Amyloid β production is regulated by β2-adrenergic signaling-mediated post-translational modifications of the ryanodine receptor

Abstract

Alteration of ryanodine receptor (RyR)-mediated calcium (Ca²⁺) signaling has been reported in Alzheimer disease (AD) models. However, the molecular mechanisms underlying altered RyR-mediated intracellular Ca²⁺ release in AD remain to be fully elucidated. We report here that RyR2 undergoes post-translational modifications (phosphorylation, oxidation, and nitrosylation) in SH-SY5Y neuroblastoma cells expressing the β-amyloid precursor protein (βAPP) harboring the familial double Swedish mutations (APPswe). RyR2 macromolecular complex remodeling, characterized by depletion of the regulatory protein calstabin2, resulted in increased cytosolic Ca²⁺ levels and mitochondrial oxidative stress.
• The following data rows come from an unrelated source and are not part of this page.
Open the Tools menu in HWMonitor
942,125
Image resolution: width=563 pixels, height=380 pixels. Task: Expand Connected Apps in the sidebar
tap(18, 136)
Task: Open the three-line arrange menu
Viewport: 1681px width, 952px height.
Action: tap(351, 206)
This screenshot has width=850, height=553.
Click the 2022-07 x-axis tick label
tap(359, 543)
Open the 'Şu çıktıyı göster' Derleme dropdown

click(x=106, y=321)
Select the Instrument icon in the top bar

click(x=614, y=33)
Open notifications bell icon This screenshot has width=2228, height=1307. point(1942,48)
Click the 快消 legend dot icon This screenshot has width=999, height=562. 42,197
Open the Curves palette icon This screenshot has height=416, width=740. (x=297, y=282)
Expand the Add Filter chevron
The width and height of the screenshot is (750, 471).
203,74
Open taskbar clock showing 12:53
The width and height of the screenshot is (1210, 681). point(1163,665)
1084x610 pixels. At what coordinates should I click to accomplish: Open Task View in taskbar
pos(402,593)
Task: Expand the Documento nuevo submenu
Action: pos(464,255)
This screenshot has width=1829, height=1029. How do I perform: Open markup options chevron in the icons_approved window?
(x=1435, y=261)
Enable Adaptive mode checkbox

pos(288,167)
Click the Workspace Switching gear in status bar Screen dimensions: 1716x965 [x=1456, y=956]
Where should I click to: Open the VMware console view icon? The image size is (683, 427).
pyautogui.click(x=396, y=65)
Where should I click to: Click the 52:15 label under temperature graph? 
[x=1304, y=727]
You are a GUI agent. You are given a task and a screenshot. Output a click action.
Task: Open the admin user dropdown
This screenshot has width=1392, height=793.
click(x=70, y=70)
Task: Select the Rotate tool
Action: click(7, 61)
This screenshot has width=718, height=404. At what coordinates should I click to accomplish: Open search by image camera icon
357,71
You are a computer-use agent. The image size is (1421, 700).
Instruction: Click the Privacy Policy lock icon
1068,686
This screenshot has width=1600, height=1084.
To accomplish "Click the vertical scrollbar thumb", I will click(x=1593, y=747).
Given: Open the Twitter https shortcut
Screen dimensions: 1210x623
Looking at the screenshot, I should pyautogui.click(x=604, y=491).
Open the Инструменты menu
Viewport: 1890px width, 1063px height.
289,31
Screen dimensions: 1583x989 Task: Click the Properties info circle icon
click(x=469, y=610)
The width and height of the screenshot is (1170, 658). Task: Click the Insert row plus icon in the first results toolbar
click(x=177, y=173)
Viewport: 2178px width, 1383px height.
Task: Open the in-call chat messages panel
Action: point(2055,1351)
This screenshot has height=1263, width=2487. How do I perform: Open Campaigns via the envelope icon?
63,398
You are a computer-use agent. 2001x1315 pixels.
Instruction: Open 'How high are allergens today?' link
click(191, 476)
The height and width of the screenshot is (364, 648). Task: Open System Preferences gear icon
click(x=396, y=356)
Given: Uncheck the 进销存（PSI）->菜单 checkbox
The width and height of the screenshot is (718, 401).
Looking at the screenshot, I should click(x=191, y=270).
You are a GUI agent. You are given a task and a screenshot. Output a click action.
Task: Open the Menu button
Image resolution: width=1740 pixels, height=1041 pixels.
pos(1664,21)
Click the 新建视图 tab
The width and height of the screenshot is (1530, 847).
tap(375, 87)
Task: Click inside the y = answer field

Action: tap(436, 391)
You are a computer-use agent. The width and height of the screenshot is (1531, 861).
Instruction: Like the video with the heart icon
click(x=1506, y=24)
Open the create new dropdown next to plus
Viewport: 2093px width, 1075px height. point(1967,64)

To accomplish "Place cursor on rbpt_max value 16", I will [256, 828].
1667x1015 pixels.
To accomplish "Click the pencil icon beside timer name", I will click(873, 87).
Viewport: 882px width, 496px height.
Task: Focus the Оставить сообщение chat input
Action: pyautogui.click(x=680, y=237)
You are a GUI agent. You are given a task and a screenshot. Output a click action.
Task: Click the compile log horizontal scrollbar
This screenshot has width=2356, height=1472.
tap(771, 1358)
We also report a functional interplay between amyloid β (Aβ), β-adrenergic signaling, and altered Ca²⁺ signaling via leaky RyR2 channels. Thus, post-translational modifications of RyR occur downstream of Aβ through a β2-adrenergic signaling cascade that activates PKA. RyR2 remodeling in turn enhances βAPP processing. Importantly, pharmacological stabilization of the binding of calstabin2 to RyR2 channels, which prevents Ca²⁺ leakage, or blocking the β2-adrenergic signaling cascade reduced βAPP processing and the production of Aβ in APPswe-expressing SH-SY5Y cells. We conclude that targeting RyR-mediated Ca²⁺ leakage may be a therapeutic approach to treat AD.

Keywords: Alzheimer disease; amyloid precursor protein (APP); amyloid-β (AB); calcium intracellular release; calstabin2; ryanodine receptor; β 2 adrenergic signaling.